* **Actions to take**:
1. In the forum thread, which document had the original poster and his friend used to study the repossession process?
2. Reproduce the forum thread word for word, everything from "He has asked" down to "the right place?".
3. Name every user who posted in the forum thread.

* **Quoted passage**:
====
# bopmalaga.es/buscar.php website help anyone please?



## coldinengland (Mar 28, 2014)

Hello All

A friend of mine has some money he wants to gamble on a property in the South of Spain. He seems to think the bottom is in. Maybe he is right.

He has asked me to help him find a bargain. He went down to Malaga recently but was very turned off by the agents he met. It’s not appropriate to repeat his words! But to cut a long story short he felt like he was being “bate and switched” away from properties he had researched into properties that he perceived were overpriced.
He is interested in a repossession/bank deal, but he does not require a mortgage. 

We have both studied the repossession process from the IMS mortgages PDF document.

He wants me to research how many properties have been repossessed and how many properties will be repossessed soon.

I have been trying to use this website

bopmalaga.es/buscar.php

I just want to search how many properties have been in court for repossession say this year, and how many of those are ones owned by foreigners (like people with a nie number). Am I looking in the right place? 

My friend is a facts and figures guy and he’s not into opinion/politically motivated massaged figures generated by people with an agenda!

Thanks in advance 

Thomas


----------



## Pesky Wesky (May 10, 2009)

coldinengland said:


> Hello All
> 
> A friend of mine has some money he wants to gamble on a property in the South of Spain. He seems to think the bottom is in. Maybe he is right.
> 
> ...


The Boletin oficial is published daily by the government so a more official source you couldn't get. However not politically motivated or massaged??? It's published by the government.
If you want to find repossessed properties why don't you get in touch with the banks? Google (Google.es) propiedad recuperada banco España and see what comes up.


----------



## thrax (Nov 13, 2008)

The banks are the best bet since they do not wish to hold on to repossessed properties. I have heard of many very good bargains through the banks.


----------



## mrypg9 (Apr 26, 2008)

thrax said:


> The banks are the best bet since they do not wish to hold on to repossessed properties. I have heard of many very good bargains through the banks.


Every time I deposit large sums in BS I get offered rep properties I don't want.

PS to OP. It's cold in Spain too!


----------
====
[Dataset excerpt]
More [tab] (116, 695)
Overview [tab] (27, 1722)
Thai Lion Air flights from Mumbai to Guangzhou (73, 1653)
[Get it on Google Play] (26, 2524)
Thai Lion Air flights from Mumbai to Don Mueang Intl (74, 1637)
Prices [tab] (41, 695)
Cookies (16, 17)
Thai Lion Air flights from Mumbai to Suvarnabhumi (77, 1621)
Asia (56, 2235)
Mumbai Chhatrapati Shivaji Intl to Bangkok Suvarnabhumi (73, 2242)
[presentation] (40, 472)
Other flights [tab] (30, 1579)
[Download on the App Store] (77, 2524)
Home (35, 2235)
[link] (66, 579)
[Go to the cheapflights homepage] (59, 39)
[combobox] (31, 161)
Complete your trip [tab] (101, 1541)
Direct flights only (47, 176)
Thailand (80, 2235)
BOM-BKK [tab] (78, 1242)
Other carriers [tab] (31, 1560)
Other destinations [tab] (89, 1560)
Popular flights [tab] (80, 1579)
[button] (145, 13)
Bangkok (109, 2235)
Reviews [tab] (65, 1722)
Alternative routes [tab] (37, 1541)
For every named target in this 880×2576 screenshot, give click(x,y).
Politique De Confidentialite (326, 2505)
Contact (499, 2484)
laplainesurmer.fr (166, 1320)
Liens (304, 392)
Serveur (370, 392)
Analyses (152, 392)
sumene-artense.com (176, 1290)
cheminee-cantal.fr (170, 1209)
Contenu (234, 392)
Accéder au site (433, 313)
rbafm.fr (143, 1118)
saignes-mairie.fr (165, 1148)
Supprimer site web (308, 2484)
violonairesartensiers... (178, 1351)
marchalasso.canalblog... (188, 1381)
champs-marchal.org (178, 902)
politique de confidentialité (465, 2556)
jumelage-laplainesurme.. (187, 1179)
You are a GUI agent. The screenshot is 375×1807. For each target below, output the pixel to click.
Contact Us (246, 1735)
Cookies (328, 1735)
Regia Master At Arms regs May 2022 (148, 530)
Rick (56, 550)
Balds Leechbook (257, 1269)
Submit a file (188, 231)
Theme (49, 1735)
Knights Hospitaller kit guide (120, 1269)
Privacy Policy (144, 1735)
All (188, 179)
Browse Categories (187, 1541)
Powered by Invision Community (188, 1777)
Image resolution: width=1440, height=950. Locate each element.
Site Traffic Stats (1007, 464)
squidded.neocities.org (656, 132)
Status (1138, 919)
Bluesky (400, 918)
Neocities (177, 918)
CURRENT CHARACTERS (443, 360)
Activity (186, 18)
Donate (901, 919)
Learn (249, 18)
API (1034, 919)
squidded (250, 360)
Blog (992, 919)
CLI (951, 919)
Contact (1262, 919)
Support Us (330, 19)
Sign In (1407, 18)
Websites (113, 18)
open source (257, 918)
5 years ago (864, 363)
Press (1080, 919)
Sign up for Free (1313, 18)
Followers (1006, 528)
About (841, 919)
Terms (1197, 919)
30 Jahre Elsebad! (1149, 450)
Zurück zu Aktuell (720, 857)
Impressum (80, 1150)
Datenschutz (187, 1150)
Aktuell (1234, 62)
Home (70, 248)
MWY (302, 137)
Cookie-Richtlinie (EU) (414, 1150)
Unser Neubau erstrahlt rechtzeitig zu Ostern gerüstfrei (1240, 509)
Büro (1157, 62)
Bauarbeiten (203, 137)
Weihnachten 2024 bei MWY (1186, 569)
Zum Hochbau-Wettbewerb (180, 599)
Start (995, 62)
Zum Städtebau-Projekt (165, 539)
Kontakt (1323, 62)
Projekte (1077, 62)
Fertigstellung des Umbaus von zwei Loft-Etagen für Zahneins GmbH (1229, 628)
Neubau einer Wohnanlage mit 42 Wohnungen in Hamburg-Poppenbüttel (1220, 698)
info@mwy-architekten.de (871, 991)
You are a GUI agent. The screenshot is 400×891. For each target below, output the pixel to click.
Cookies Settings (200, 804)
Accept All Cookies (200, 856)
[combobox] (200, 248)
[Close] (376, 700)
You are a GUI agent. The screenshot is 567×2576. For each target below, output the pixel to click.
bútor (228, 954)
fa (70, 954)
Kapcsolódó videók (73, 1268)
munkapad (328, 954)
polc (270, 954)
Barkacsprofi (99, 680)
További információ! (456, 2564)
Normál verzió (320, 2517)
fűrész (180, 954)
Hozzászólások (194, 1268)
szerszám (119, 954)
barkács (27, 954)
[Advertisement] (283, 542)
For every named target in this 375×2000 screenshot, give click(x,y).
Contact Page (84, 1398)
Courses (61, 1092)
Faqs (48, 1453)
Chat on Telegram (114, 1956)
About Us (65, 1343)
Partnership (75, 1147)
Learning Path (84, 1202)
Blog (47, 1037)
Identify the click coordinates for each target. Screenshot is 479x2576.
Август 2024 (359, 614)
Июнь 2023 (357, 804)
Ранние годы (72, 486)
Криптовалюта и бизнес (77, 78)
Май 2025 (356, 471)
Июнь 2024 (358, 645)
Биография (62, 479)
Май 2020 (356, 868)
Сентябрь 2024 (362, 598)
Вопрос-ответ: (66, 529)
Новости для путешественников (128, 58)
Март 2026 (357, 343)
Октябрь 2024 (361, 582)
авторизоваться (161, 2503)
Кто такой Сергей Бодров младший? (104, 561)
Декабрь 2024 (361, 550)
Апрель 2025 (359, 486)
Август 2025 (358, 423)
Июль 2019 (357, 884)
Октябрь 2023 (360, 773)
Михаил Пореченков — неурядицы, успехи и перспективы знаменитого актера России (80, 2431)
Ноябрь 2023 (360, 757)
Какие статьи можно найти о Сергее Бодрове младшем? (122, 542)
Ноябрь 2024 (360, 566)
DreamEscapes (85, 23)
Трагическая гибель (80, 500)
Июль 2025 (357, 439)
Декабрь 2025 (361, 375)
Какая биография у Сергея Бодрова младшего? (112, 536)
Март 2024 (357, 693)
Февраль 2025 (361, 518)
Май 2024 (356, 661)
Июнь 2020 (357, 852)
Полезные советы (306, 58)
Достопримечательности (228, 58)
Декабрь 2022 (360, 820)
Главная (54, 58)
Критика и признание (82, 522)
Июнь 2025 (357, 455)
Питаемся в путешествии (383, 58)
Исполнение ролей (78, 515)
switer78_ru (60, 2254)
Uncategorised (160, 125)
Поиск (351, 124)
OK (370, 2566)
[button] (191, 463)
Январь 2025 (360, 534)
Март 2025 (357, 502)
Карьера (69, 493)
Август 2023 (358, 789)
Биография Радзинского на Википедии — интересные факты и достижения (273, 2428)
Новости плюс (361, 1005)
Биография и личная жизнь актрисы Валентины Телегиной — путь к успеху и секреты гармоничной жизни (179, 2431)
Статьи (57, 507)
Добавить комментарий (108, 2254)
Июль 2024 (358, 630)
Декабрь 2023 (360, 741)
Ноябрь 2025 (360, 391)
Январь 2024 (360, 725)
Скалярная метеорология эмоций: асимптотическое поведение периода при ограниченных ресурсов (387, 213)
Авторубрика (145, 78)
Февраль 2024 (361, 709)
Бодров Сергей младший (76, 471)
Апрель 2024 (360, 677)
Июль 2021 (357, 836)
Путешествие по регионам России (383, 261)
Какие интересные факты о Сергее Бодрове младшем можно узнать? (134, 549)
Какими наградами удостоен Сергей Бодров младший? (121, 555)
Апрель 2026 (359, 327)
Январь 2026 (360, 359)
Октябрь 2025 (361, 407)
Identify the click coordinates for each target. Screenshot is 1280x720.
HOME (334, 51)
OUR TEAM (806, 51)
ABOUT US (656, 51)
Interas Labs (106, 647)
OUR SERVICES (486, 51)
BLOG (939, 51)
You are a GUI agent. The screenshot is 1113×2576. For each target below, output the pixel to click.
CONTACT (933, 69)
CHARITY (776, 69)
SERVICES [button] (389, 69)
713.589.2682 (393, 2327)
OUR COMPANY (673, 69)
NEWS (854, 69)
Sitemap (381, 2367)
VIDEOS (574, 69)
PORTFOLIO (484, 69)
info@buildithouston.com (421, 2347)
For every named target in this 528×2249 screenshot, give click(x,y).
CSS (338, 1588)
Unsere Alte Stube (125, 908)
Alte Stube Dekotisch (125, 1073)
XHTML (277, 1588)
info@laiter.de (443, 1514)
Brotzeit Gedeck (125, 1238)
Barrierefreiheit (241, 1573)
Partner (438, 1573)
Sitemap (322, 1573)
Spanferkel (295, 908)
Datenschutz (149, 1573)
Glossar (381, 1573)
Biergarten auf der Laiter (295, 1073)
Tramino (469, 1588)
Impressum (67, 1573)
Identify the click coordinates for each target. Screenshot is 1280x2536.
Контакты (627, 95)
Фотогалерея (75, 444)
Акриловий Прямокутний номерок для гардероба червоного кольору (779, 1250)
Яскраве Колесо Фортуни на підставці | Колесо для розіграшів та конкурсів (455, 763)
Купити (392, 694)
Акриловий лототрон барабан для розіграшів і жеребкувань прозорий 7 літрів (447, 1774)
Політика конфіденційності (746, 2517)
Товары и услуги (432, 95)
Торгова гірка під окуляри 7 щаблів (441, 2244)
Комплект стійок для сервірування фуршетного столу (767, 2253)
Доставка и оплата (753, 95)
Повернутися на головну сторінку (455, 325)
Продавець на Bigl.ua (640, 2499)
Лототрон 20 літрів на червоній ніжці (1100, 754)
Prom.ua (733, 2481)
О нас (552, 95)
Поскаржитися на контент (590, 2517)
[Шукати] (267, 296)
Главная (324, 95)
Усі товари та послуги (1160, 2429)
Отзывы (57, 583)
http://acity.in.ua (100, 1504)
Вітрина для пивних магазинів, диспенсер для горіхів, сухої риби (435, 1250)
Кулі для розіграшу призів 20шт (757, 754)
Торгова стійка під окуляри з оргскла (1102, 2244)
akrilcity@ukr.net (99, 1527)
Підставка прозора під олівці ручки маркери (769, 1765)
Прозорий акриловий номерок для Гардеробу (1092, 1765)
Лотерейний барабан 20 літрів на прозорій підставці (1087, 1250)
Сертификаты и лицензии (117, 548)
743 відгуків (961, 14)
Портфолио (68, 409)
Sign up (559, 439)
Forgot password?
====
* **Expected outputs**:
1. The IMS mortgages PDF document.

2.
He has asked me to help him find a bargain. He went down to Malaga recently but was very turned off by the agents he met. It’s not appropriate to repeat his words! But to cut a long story short he felt like he was being “bate and switched” away from properties he had researched into properties that he perceived were overpriced.
He is interested in a repossession/bank deal, but he does not require a mortgage. 

We have both studied the repossession process from the IMS mortgages PDF document.

He wants me to research how many properties have been repossessed and how many properties will be repossessed soon.

I have been trying to use this website

bopmalaga.es/buscar.php

I just want to search how many properties have been in court for repossession say this year, and how many of those are ones owned by foreigners (like people with a nie number). Am I looking in the right place?

3. coldinengland, Pesky Wesky, thrax, mrypg9